World Bank releases $248 million from $1-billion Philippine farm loan
The World Bank has released an initial $248 million, or over ₱15 billion, from its $1-billion financing for the Philippines to jumpstart the government’s ambitious agriculture modernization program aimed at boosting food production, strengthening climate resilience, and modernizing food supply chains.
In a July 15 implementation status and results report, the Washington-based multilateral lender said the advance was provided to the Philippine government after the Philippines Sustainable Agriculture Transformation (PSAT) Program became effective last month, allowing implementation to formally begin.
The World Bank said priority activities are now being initiated, including the recruitment of independent verification agencies that will validate the achievement of disbursement-linked indicators (DLIs), as well as the implementation of the program action plan (PAP).
The lender rated both progress toward achieving the program’s development objective (PDO) and overall implementation progress as “satisfactory,” while assigning an overall risk rating of “substantial.”
To date, $240.15 million, equivalent to 24.88 percent of the effective loan amount of $965.21 million after financing adjustments, has been disbursed. This loan was approved last March 27, signed last May 14, became effective last June 11, and will remain open until Dec. 31, 2030.
This $1-billion financing is among the biggest World Bank loans obtained by the Philippines, and the largest extended to the Philippine agriculture sector.
The loan, denominated in Japanese yen, will be repaid until 2044 under the World Bank’s Program-for-Results (PforR) financing instrument, which links succeeding disbursements to the achievement of specific development targets instead of merely financing expenditures.
Implemented by the Department of Agriculture (DA), PSAT seeks to improve productivity, diversification, climate resilience, and the efficient use of public resources across the country’s agrifood systems.
The program aims to expand climate-smart rice farming through wider adoption of improved seed varieties, greater mechanization, fertilizer support reforms, and climate-resilient technologies. It will also invest in higher-value crops, cold storage facilities, food safety and plant quarantine laboratories, as well as institutional reforms such as procurement improvements, multi-year budgeting, and the establishment of an integrated data command center to support policymaking as well as disaster response.
Under the program’s performance framework, the government targets increasing rice yields in Rice Competitiveness Enhancement Program (RCEP) areas from 4.11 metric tons (MT) to 4.7 MT by 2030, diversifying rice production areas to 1.89 million hectares (ha), expanding the adoption of climate-smart agriculture technologies to 300,000 farmers, and increasing the number of DA programs implemented through expenditure-efficient, multi-year results-based budgeting from zero to five.

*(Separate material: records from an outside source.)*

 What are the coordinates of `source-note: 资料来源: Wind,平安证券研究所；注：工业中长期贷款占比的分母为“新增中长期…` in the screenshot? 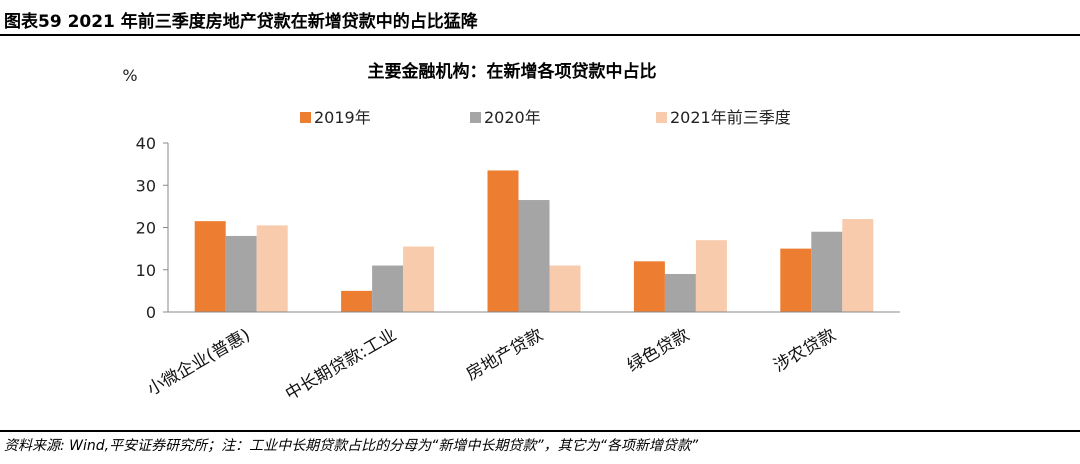 It's located at (352, 446).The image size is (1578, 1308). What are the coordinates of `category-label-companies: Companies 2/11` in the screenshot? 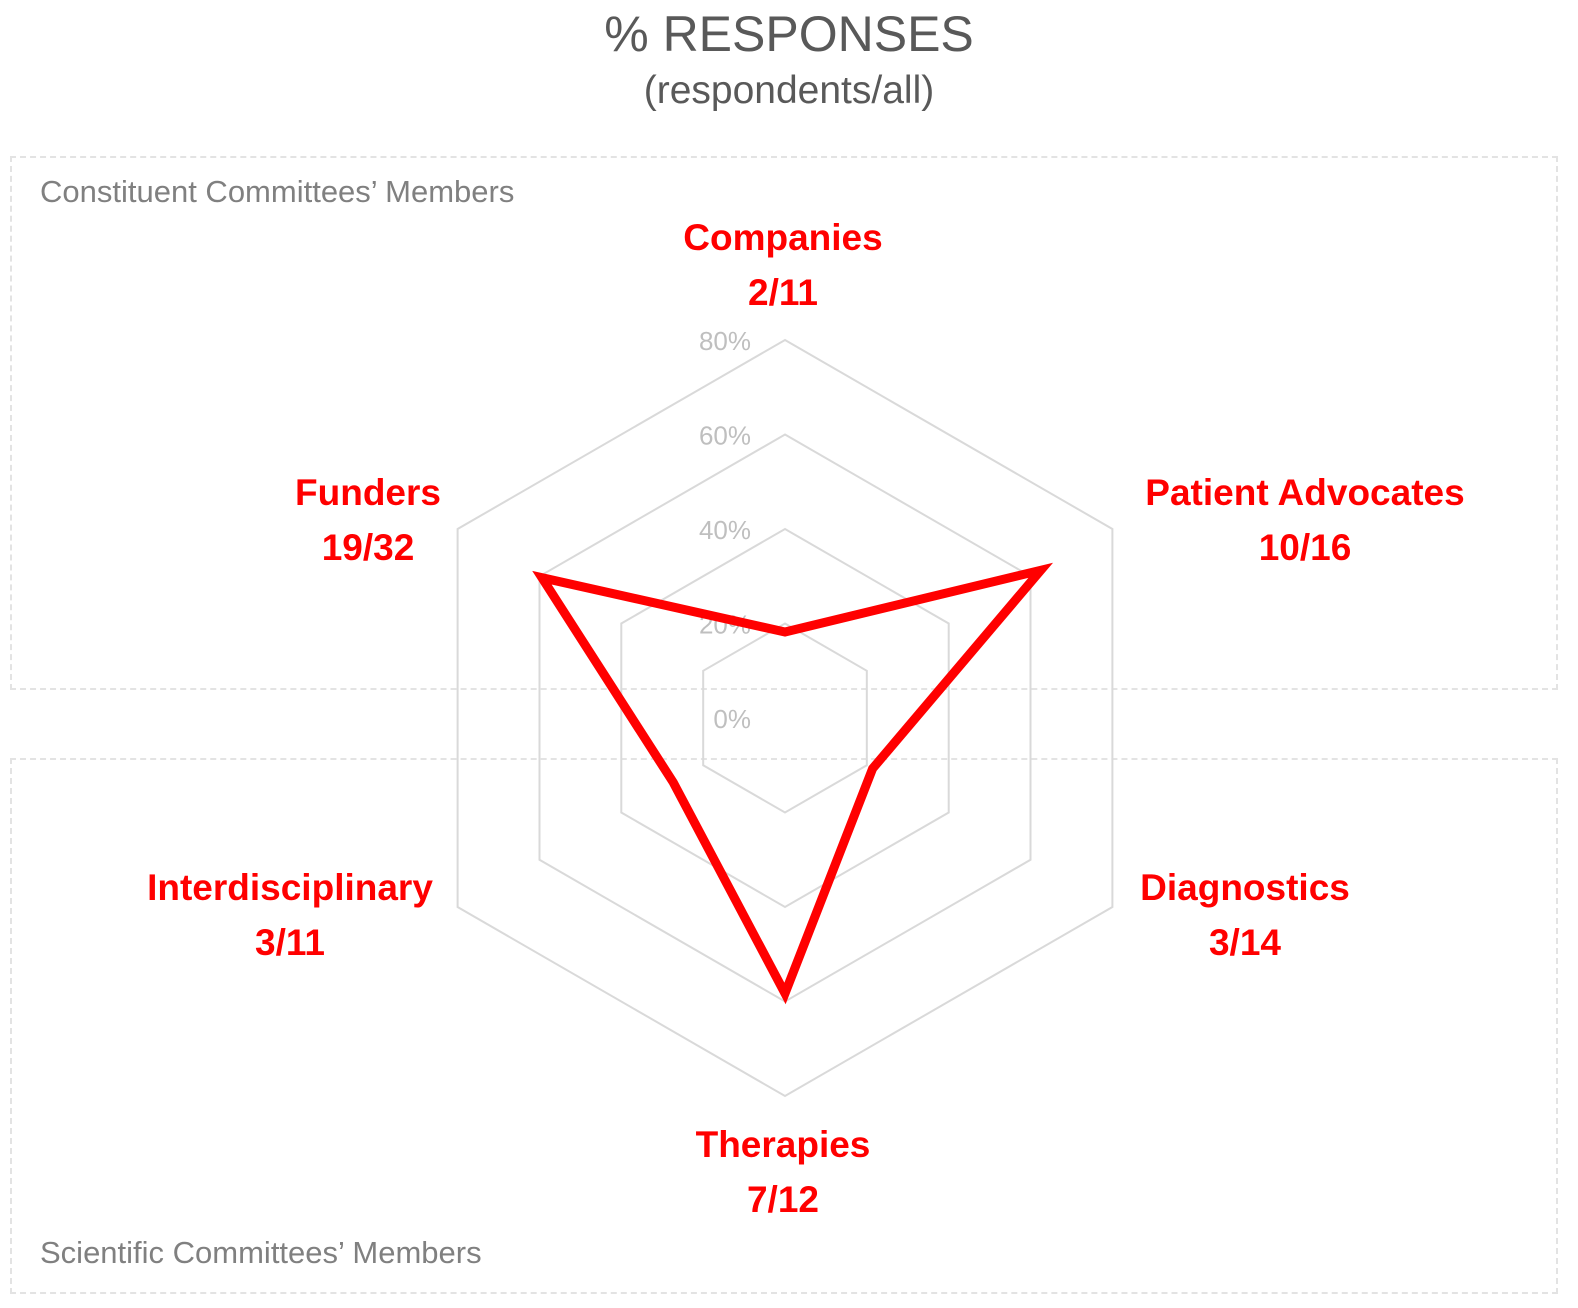 It's located at (783, 265).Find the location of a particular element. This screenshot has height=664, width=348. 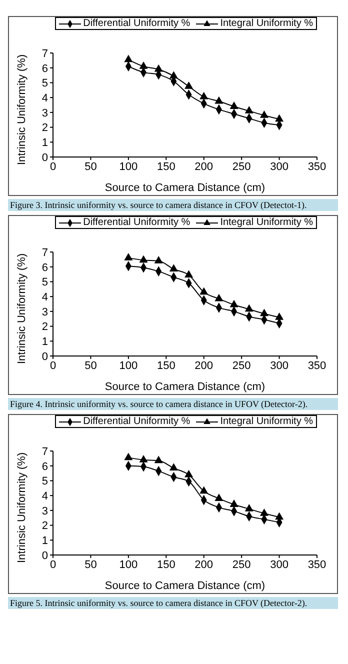

caption: Figure 3. Intrinsic uniformity vs. source to camera distance in CFOV (Detectot-1). is located at coordinates (173, 205).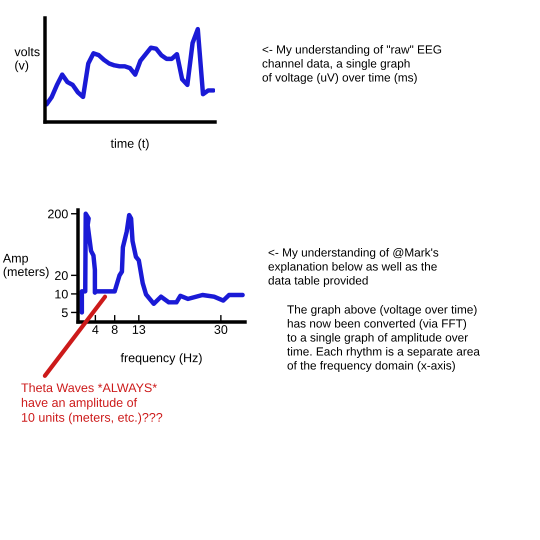  I want to click on x-axis-title: frequency (Hz), so click(161, 359). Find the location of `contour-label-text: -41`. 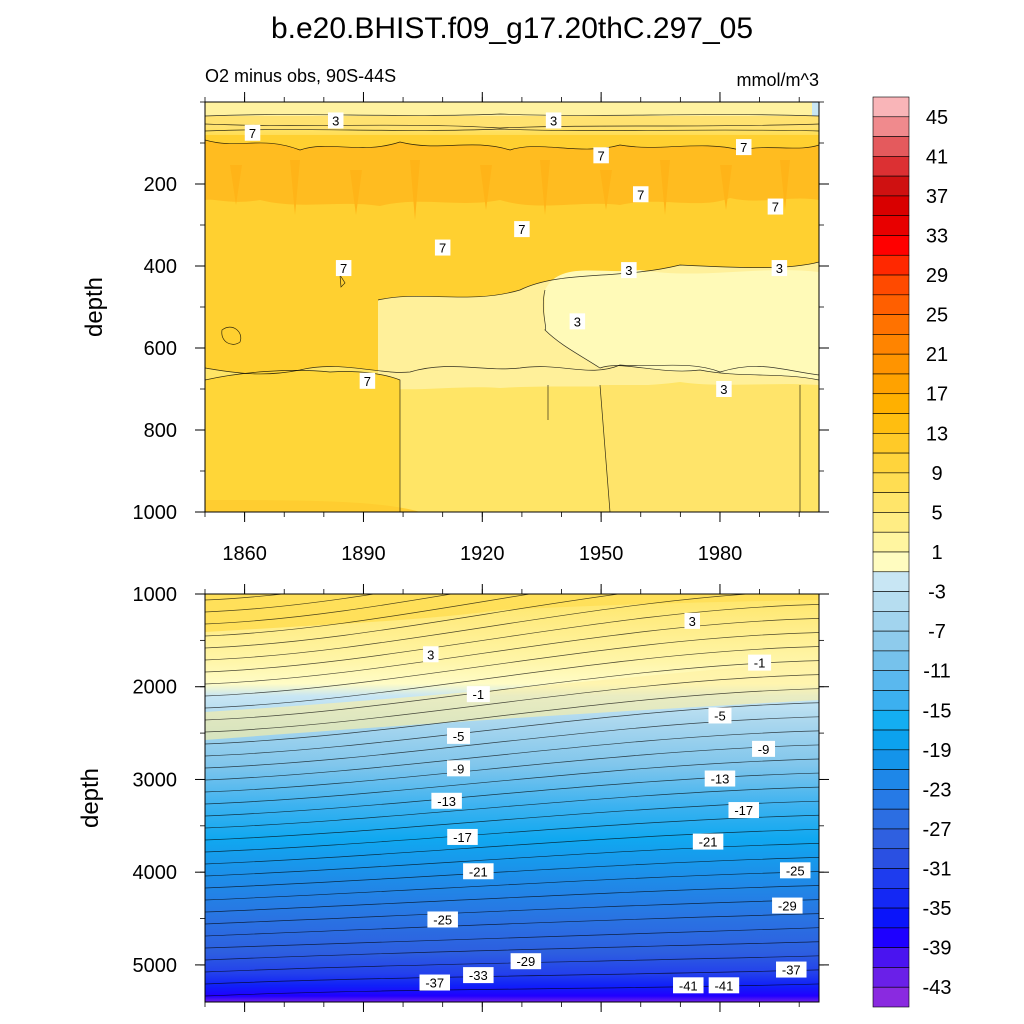

contour-label-text: -41 is located at coordinates (724, 986).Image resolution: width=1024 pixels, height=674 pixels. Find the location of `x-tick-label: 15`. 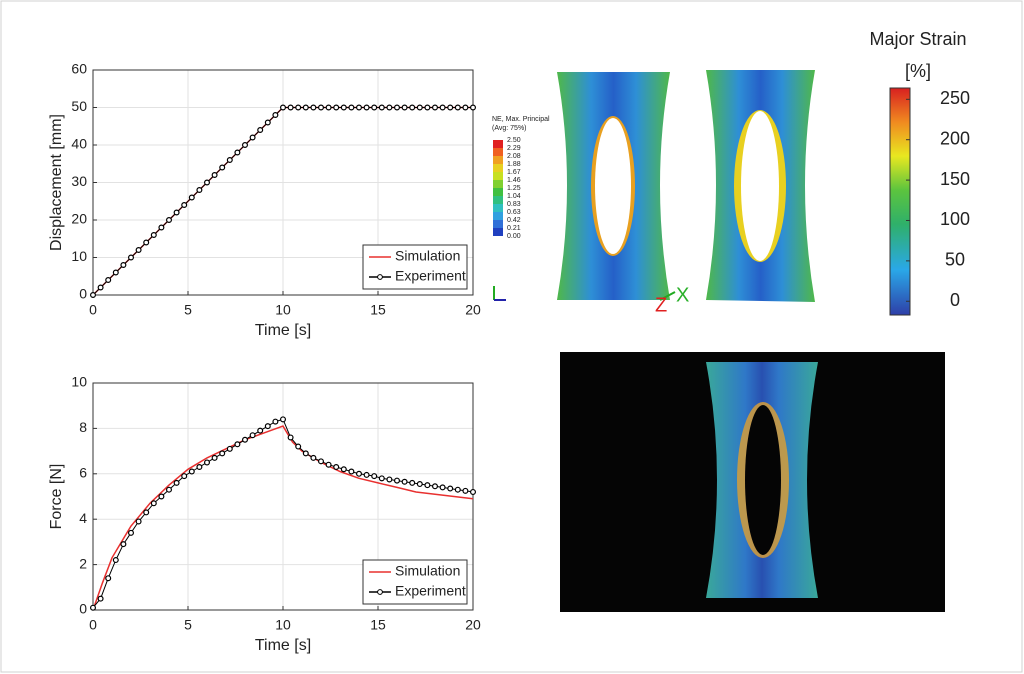

x-tick-label: 15 is located at coordinates (378, 310).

Other targets include processing 105,520 cubic meters of perishable agricultural products through new cold storage facilities, upgrading 10 food safety and plant quarantine laboratories for agricultural exports, improving DA budget utilization to 80 percent, integrating 30 datasets into a centralized agricultural command center, as well as increasing procurement efficiency and transparency by 40 percent before the program closes by end-2030.